Duchenne muscular dystrophy is the most common form of muscular
dystrophy, and considered the most clinically devastating. The
primary genetic defect is mutations in the 2.5 million bp dystrophin
gene, and consequent loss of the dystrophin protein from the
membrane cytoskeleton of muscle fibers. Affected patients show wide
variation in natural history (age at presentation, and severity of
progression), with all clinical reports showing standard deviations
greater than the mean for most measures. Chronic administration of
corticosteroids is the only pharmacological approach to slowing
disease progression. However, patient response to glucocorticoids
also shows standard deviations greater than the mean. These data
strongly suggest the existence of genetic modifiers of both natural
history, and response to steroids in Duchenne muscular dystrophy.

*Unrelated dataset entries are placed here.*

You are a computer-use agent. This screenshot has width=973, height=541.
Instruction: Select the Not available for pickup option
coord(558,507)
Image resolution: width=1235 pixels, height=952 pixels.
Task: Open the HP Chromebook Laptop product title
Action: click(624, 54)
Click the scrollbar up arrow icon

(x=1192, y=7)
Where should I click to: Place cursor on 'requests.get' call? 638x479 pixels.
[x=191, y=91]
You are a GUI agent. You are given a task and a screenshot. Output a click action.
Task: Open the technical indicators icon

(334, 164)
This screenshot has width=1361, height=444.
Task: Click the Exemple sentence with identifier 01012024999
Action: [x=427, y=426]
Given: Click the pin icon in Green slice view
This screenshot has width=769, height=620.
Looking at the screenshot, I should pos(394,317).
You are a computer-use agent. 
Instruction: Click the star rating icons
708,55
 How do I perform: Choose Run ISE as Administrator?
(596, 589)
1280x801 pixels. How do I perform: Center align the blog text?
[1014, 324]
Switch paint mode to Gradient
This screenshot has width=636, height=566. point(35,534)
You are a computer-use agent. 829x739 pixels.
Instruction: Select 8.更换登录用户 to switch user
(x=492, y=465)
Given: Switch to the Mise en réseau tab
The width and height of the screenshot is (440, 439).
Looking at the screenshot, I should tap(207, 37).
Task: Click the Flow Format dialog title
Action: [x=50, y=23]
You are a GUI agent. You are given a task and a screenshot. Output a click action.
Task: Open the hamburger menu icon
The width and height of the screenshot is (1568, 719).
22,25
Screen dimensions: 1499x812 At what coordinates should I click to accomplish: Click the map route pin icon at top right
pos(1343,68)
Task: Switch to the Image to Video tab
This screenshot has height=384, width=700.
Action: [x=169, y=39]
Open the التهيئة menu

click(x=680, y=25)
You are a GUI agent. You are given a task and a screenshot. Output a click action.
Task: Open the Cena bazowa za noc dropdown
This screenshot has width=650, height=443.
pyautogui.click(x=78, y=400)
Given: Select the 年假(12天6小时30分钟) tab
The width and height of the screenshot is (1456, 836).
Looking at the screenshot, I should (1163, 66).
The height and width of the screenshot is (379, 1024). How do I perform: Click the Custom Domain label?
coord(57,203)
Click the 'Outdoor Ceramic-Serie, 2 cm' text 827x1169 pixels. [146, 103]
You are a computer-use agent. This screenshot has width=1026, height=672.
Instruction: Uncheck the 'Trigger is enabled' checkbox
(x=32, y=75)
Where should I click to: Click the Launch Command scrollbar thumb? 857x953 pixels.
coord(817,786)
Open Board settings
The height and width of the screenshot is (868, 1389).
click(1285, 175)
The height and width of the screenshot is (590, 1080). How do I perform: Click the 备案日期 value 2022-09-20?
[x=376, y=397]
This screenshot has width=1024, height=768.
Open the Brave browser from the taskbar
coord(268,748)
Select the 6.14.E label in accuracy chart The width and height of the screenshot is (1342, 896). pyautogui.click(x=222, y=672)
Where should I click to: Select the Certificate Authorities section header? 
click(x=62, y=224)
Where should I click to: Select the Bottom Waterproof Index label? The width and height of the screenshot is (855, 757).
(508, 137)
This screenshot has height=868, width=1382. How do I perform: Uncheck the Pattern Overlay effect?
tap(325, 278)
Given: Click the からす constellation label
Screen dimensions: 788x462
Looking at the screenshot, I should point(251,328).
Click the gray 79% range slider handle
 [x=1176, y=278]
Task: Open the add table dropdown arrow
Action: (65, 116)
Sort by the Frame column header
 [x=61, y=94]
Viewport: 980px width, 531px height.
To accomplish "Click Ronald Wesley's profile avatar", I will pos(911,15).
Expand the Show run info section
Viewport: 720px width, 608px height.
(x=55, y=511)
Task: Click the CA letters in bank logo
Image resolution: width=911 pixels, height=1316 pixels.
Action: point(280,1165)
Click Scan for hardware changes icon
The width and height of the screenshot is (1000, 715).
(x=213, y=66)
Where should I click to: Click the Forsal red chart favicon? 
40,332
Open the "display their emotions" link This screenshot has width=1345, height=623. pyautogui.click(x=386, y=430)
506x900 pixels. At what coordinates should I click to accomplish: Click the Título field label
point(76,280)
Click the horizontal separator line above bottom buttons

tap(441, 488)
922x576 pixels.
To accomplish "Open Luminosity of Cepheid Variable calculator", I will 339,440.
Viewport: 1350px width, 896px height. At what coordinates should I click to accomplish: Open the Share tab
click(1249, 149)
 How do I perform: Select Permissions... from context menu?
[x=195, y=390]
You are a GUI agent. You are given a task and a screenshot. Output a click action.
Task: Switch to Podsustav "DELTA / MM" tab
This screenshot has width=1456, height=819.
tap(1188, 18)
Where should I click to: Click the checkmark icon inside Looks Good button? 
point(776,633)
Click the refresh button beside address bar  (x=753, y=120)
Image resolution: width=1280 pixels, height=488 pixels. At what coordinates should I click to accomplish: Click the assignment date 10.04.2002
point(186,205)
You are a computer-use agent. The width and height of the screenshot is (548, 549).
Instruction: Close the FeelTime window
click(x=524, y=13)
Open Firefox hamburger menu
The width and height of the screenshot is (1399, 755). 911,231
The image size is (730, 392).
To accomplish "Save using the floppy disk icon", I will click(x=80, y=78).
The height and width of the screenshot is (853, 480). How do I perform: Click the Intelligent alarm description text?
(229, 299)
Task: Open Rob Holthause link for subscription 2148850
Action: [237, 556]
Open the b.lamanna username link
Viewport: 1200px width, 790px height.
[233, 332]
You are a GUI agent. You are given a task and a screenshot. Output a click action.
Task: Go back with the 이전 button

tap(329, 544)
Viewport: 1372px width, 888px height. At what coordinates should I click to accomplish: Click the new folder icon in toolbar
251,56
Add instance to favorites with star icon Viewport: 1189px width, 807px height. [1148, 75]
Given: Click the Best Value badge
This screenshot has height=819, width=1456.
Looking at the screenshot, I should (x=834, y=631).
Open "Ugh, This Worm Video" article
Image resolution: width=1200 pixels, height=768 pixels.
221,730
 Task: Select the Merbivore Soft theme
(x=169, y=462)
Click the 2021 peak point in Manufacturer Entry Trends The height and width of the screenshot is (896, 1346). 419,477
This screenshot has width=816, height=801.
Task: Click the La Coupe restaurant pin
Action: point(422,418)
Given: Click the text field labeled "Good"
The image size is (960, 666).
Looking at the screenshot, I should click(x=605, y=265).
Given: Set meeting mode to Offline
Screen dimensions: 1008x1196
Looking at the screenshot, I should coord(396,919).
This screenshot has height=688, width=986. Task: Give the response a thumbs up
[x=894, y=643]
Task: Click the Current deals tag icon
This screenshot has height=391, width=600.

The identification of genetic modifiers would permit better
prognostic data, as well as key pharmacogenetic information when
prescribing steroids, or designing clinical trials. In an NIH funded
study of 1,200 college-age volunteers, we have recently identified a
series of muscle quantitative trait loci (QTLs) that explain
variation of muscle size, strength, and response to resistance
training. One of these QTL loci is a 12kb haplotype upstream of the
key signaling protein, AKT1, and this locus alone explains 9% of all
variation in muscle strength. As AKT1 is involved in both muscle
strength, and signaling responses to glucocorticoids, we hypothesize
that our "haplotype 2" of AKT1 will prove a strong genetic modifier
of DMD. The proposed DMD patient population and muscle phenotyping
will come from three recently funded clinical studies carried out by
the CINRG network (Core B), drawing from a CINRG census of 1,760 DMD
patients.
Aim 1 will study 200 DMD subjects in two corticosteroid clinical
trials, and study genetic modifiers of steroid responsiveness. A
pre-existing validation cohort from University of Padova has been
recruited. Aim 2 will study 395 DMD patients in a funded natural
history study for genetic modifiers of disease onset and
progression. Aim 3 will conduct a SNP discovery program focused on
glucocorticoid responsive pathways in muscle, with new loci then
tested in the populations in Aims 1 and 2. This is a "clinical
project" that takes advantage of the previously established
infrastructure of the CINRG clinical trial network (18 sites in 10
countries), including novel sensitive and reliable tests for DMD
patient strength using a video interface coupled to QMT. This
Project makes extensive use of all three Cores (Administrative,
Human Clinical Core (CINRG), and Bioinformatics and Computing Core.